Abstract

AbstractBoundary layer convection (BLC) is common over high‐latitude oceans and adjacent coastal regions when a cold airmass becomes exposed to a sufficient fetch of open water. The vertical structure of mixed‐phase BLC clouds and precipitation is examined using the Atmospheric Radiation Measurement Program data set collected at the North Slope of Alaska (NSA) site at Barrow, Alaska. BLC may occur at this location in autumn, when cold air masses originating at higher latitudes advect southward over the still ice‐free coastal waters north of Alaska. This study identifies such BLC and documents its occurrence and characteristics. Instruments used for this study include profiling Ka band radars, a depolarization backscatter profiling lidar, a scanning X band radar, a microwave radiometer, a ceilometer, surface meteorological probes, and radiosondes.
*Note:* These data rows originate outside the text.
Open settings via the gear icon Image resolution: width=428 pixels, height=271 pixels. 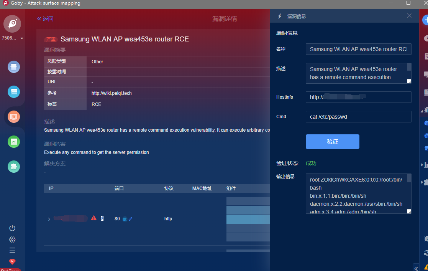tap(12, 240)
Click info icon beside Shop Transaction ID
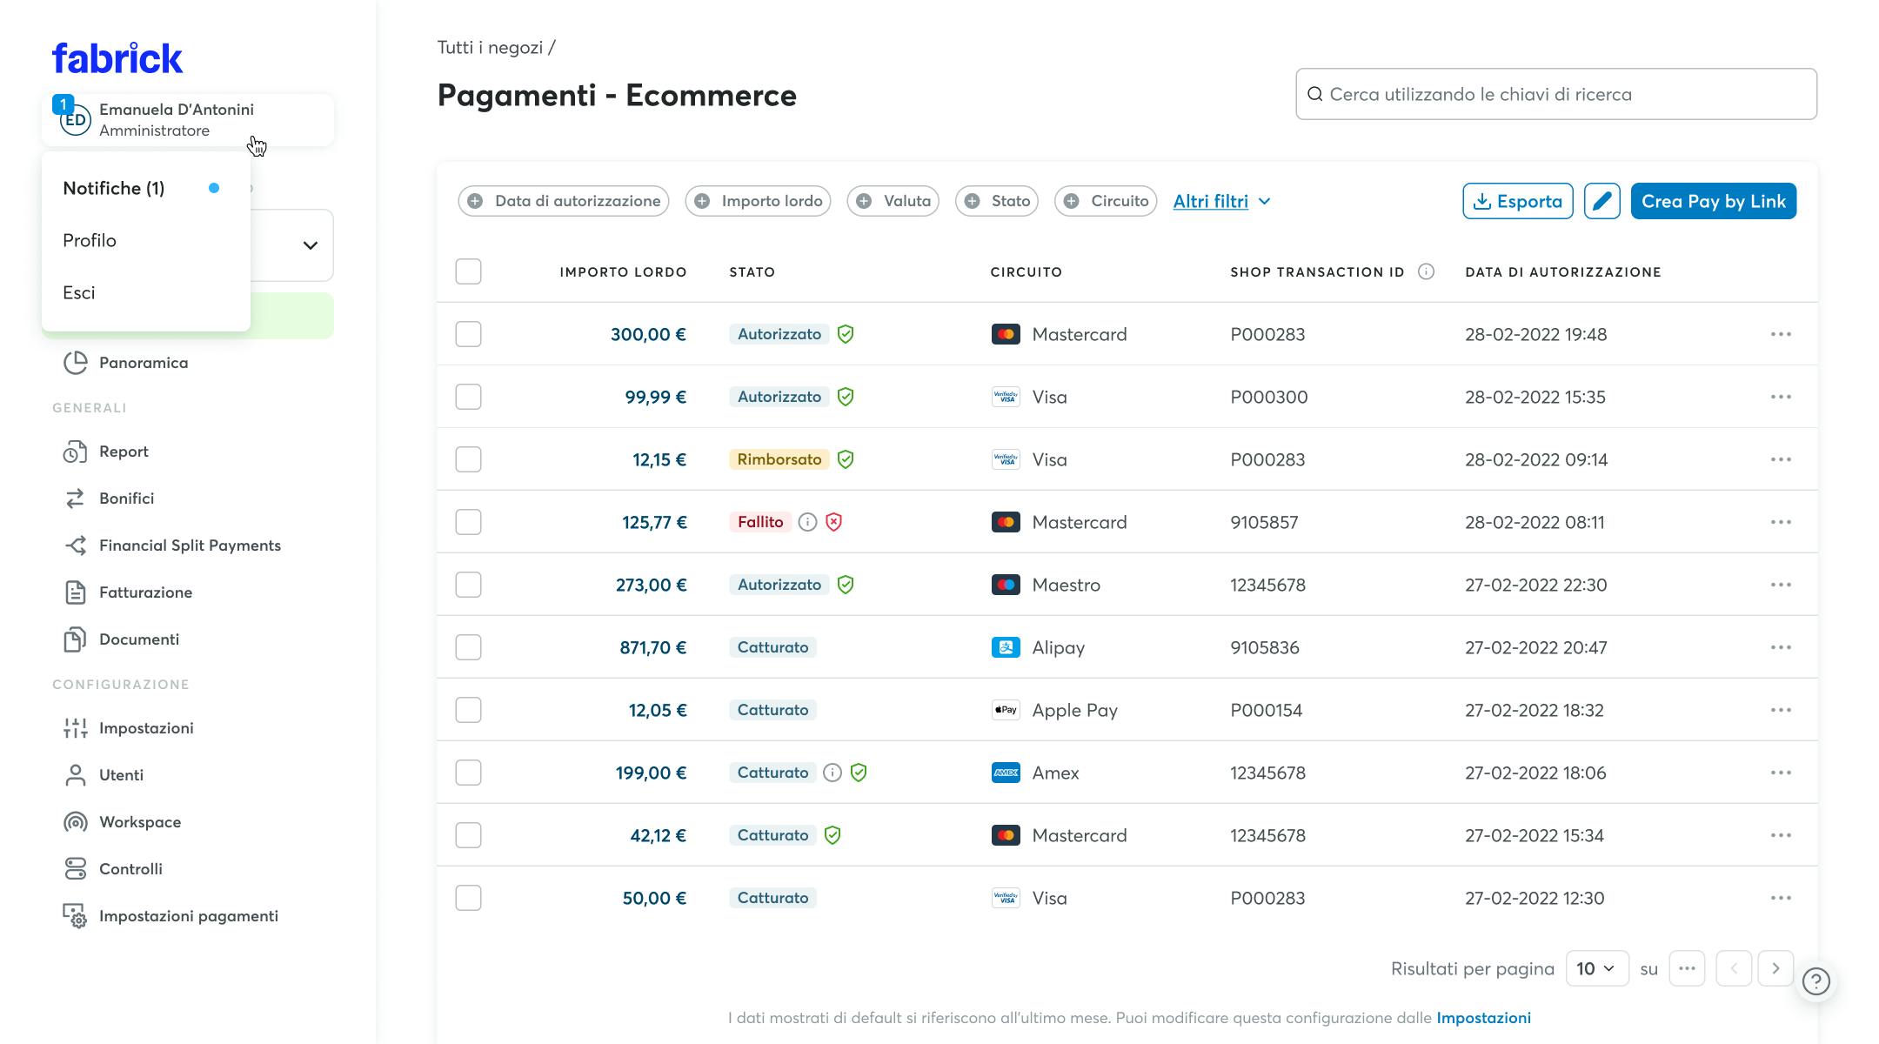This screenshot has height=1044, width=1879. point(1426,271)
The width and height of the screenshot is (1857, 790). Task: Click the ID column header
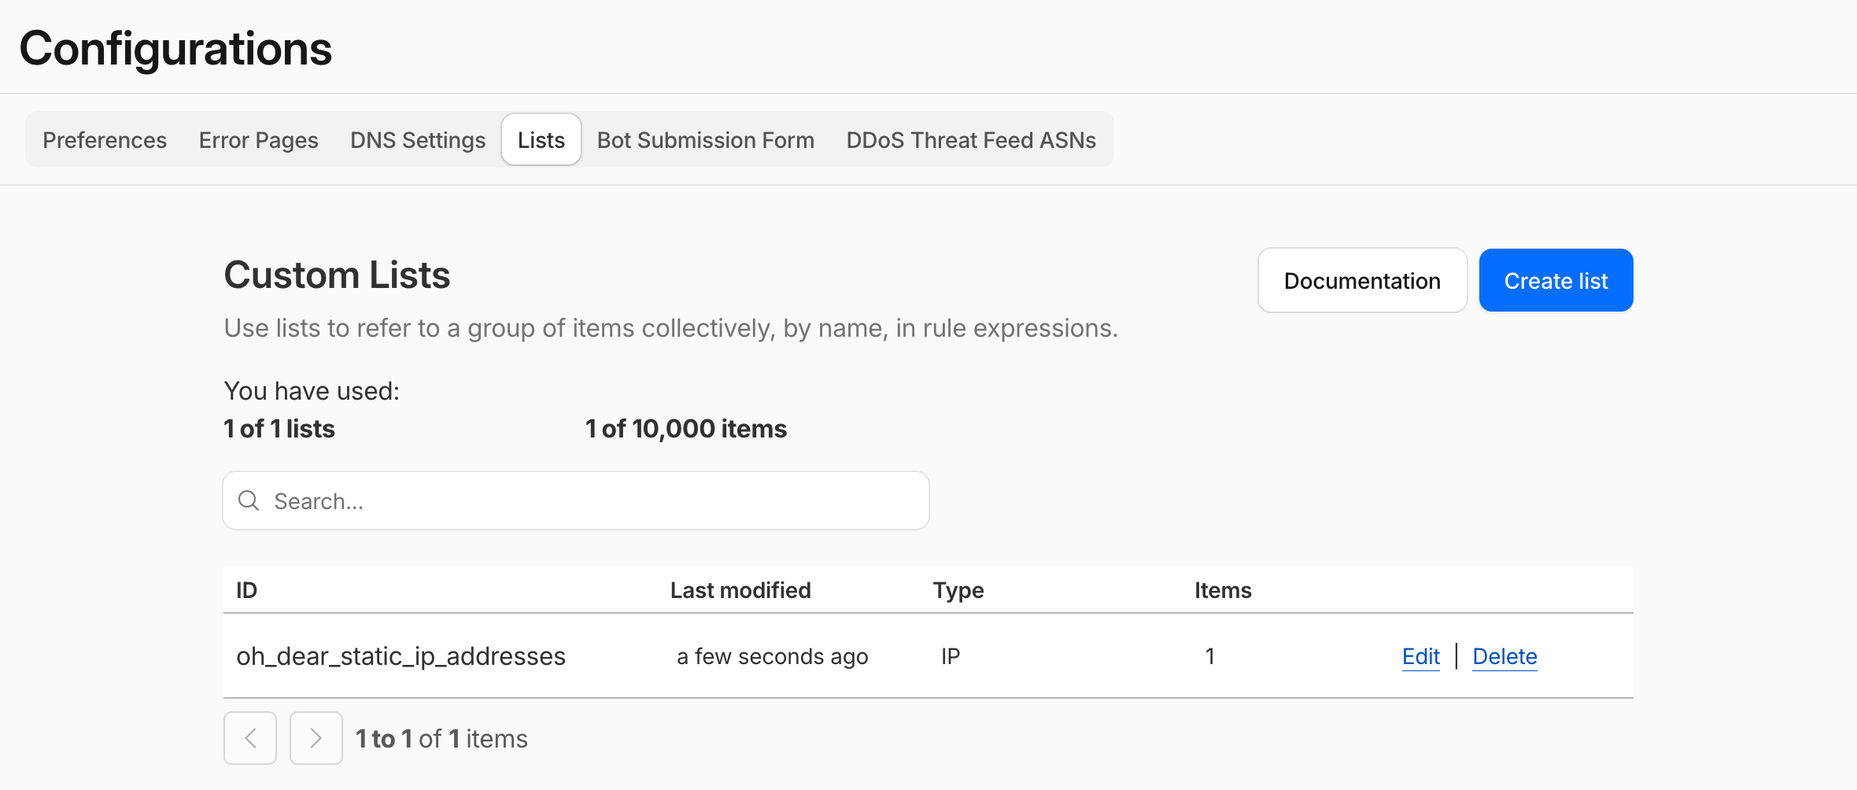click(x=247, y=590)
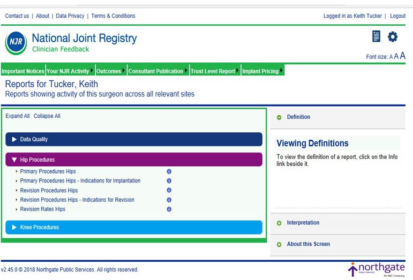413x280 pixels.
Task: Select the largest font size A
Action: [403, 56]
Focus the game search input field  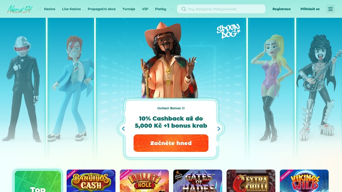[x=221, y=9]
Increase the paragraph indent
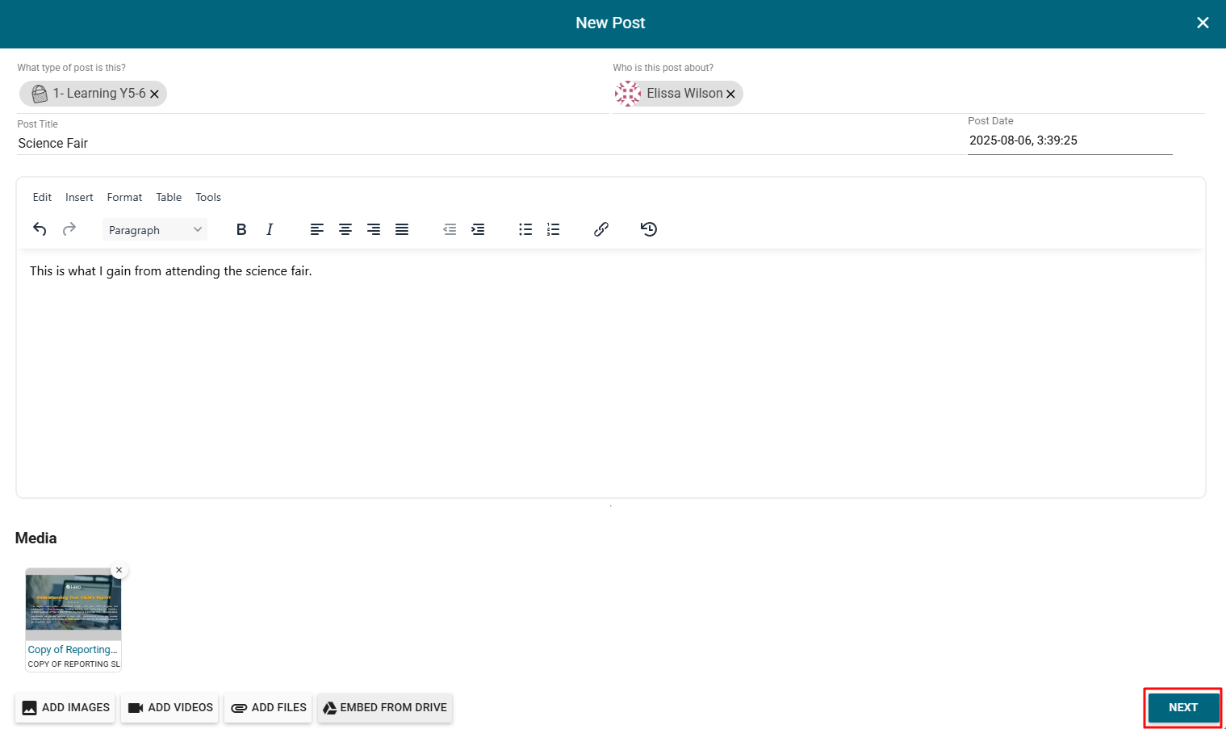Image resolution: width=1226 pixels, height=729 pixels. pyautogui.click(x=478, y=229)
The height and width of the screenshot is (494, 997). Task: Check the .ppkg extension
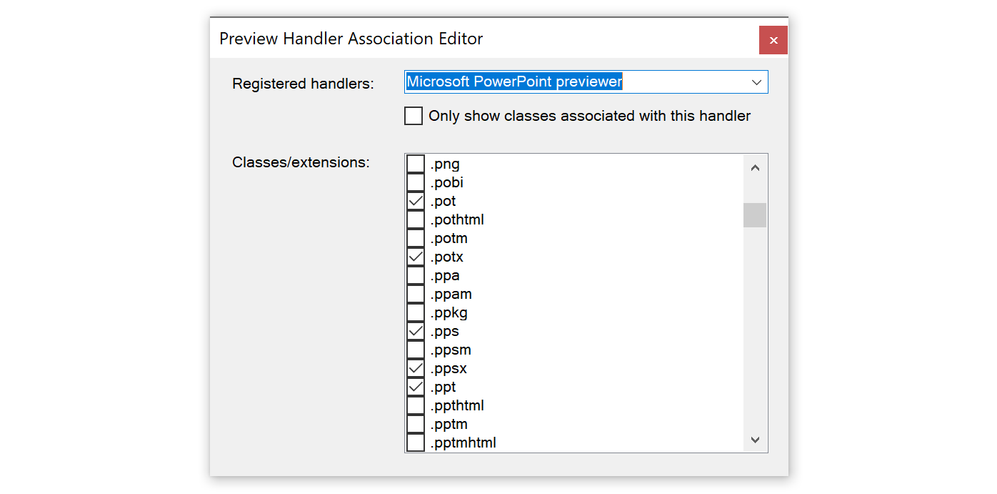click(415, 312)
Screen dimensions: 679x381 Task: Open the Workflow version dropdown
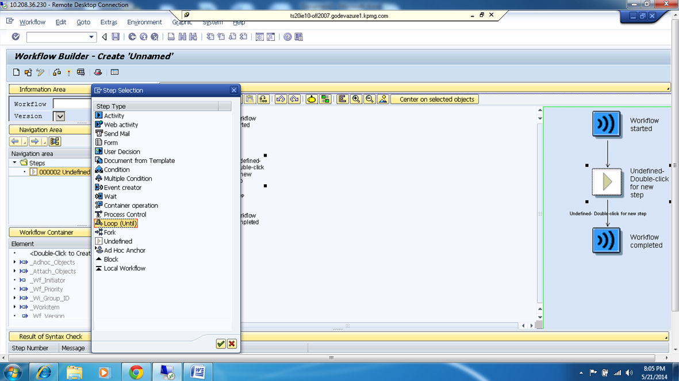click(x=60, y=116)
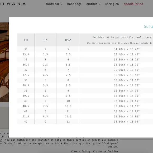Expand the footwear chevron arrow
The image size is (153, 153).
[61, 4]
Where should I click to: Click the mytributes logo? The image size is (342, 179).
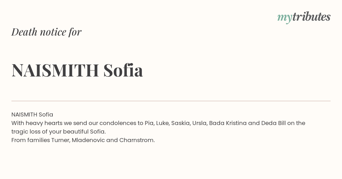pos(304,17)
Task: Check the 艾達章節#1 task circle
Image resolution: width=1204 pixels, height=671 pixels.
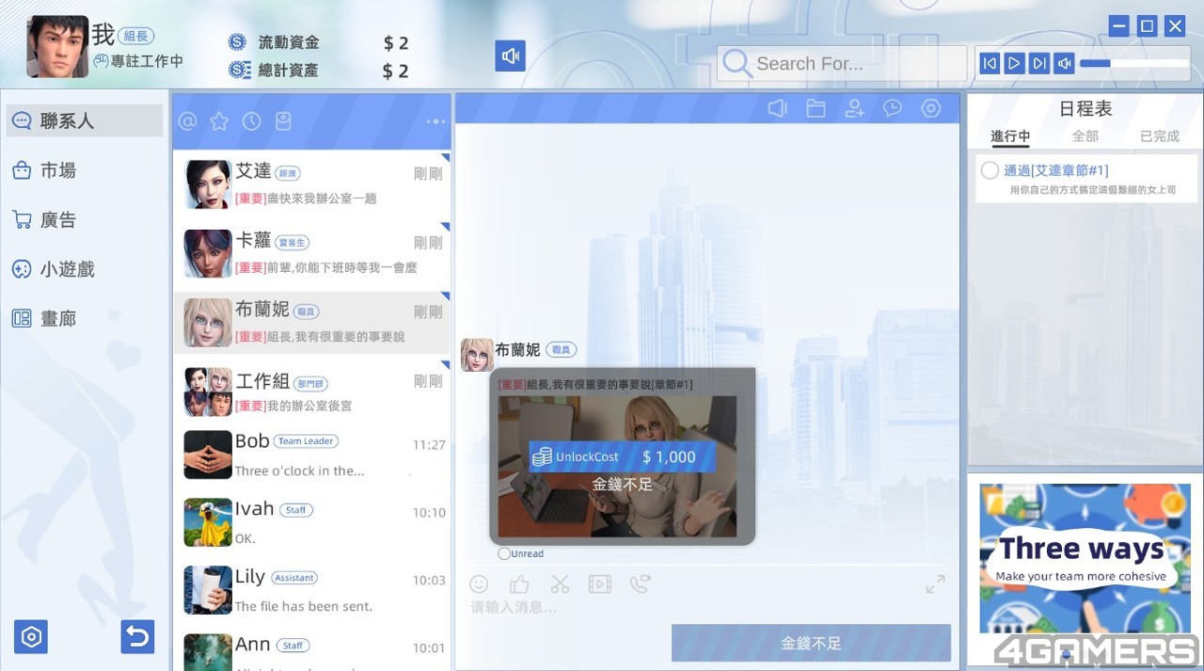Action: pos(990,170)
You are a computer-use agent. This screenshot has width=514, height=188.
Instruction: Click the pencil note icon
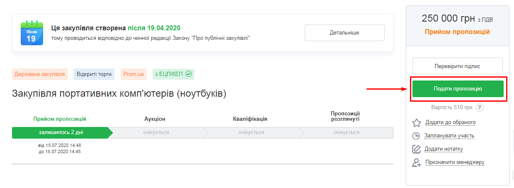coord(416,149)
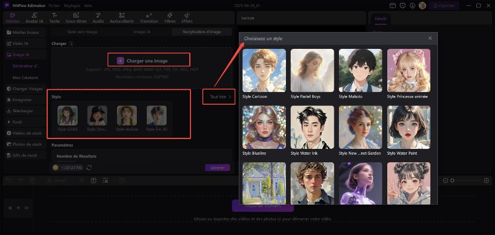Close the Choisissez un style dialog

(x=430, y=38)
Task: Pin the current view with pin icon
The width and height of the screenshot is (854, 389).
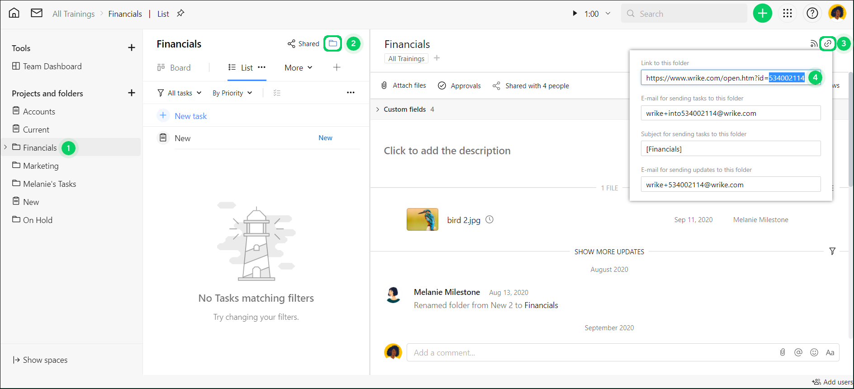Action: pyautogui.click(x=180, y=13)
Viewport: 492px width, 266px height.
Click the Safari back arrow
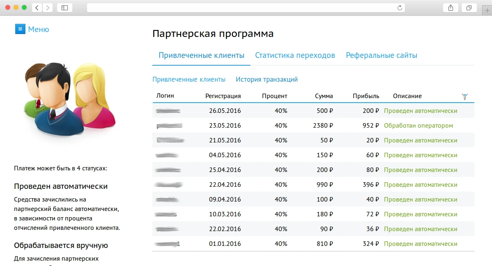(37, 7)
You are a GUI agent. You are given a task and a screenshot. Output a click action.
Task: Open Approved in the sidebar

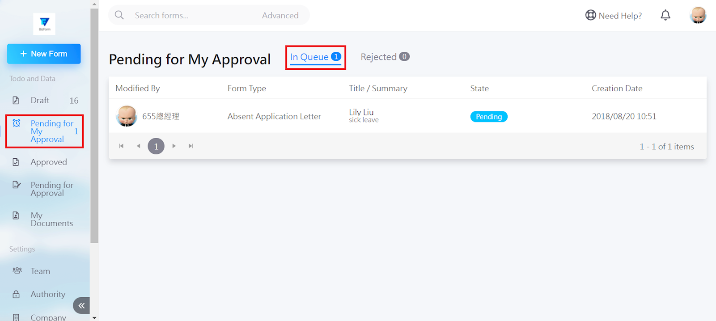[x=45, y=162]
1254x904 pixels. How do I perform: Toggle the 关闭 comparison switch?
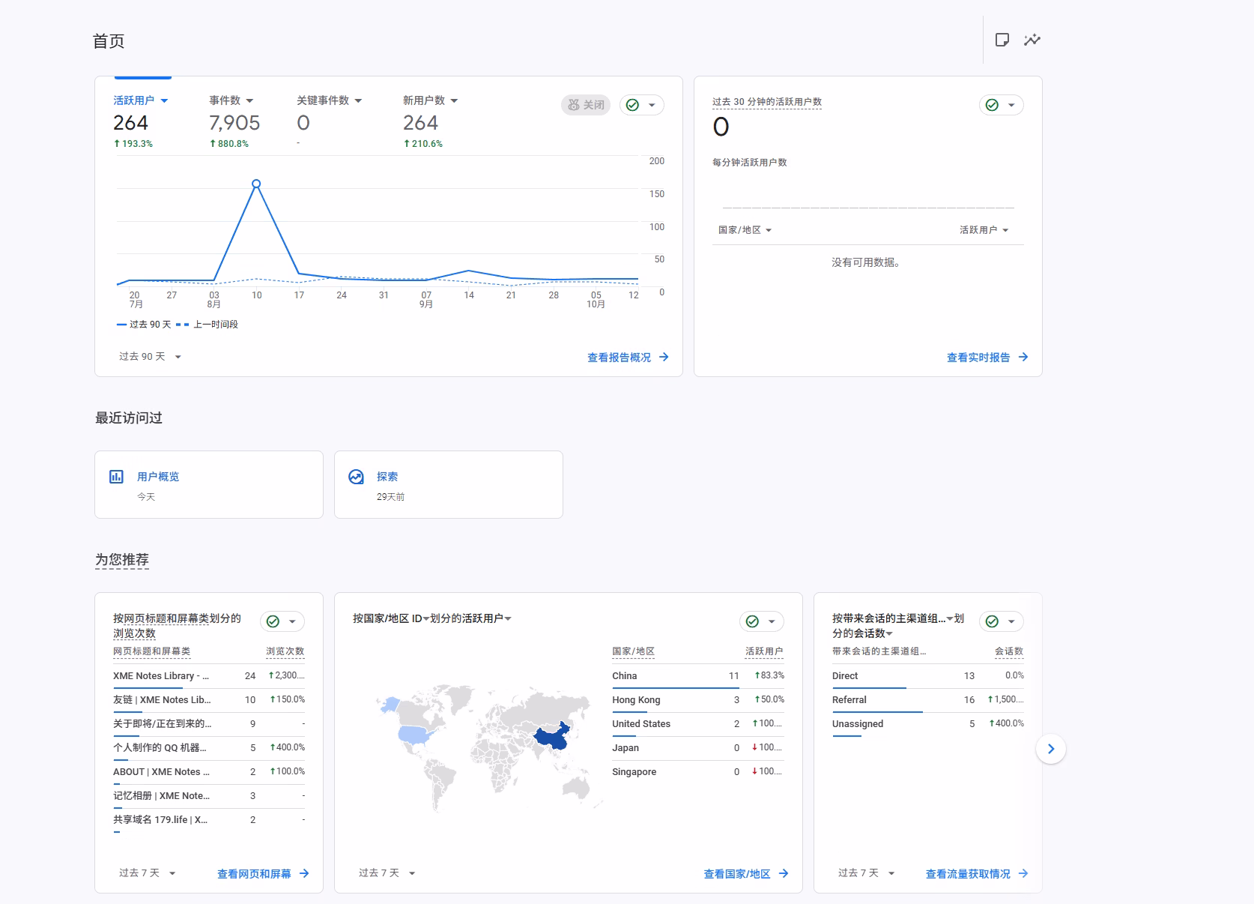586,105
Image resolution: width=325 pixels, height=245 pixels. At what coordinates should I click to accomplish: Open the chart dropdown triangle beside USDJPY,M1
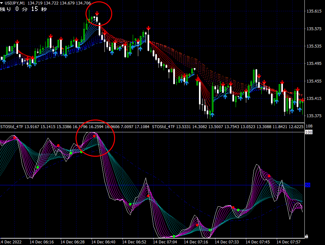tap(2, 3)
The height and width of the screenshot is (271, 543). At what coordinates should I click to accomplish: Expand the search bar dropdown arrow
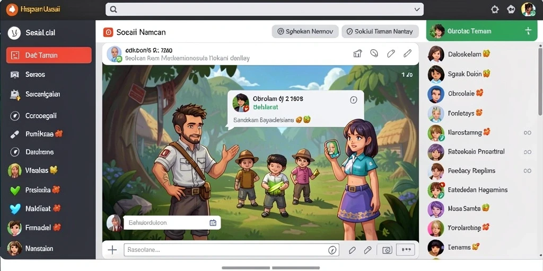tap(417, 10)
Six criteria are applied to objectively identify the BLC events, using data collected between 2004 and 2013. BLC episodes are relatively common at the NSA site, but almost exclusively in the month of October, and most episodes are relatively short, less than 10 h in duration. Liquid water is commonly found in these mixed‐phase BLC clouds, with a typical liquid water path of 150 g/m2, and snowfall rates average ~3 mm h−1 (water equivalent), in some cases over 10 mm h−1, notwithstanding the low cloud echo tops (~1.0–1.5 km). In one rather weak but persistent episode fall speed estimates derived from the profiling Ka band radar indicates the presence of rimed particles, confirming the convective nature of this precipitation.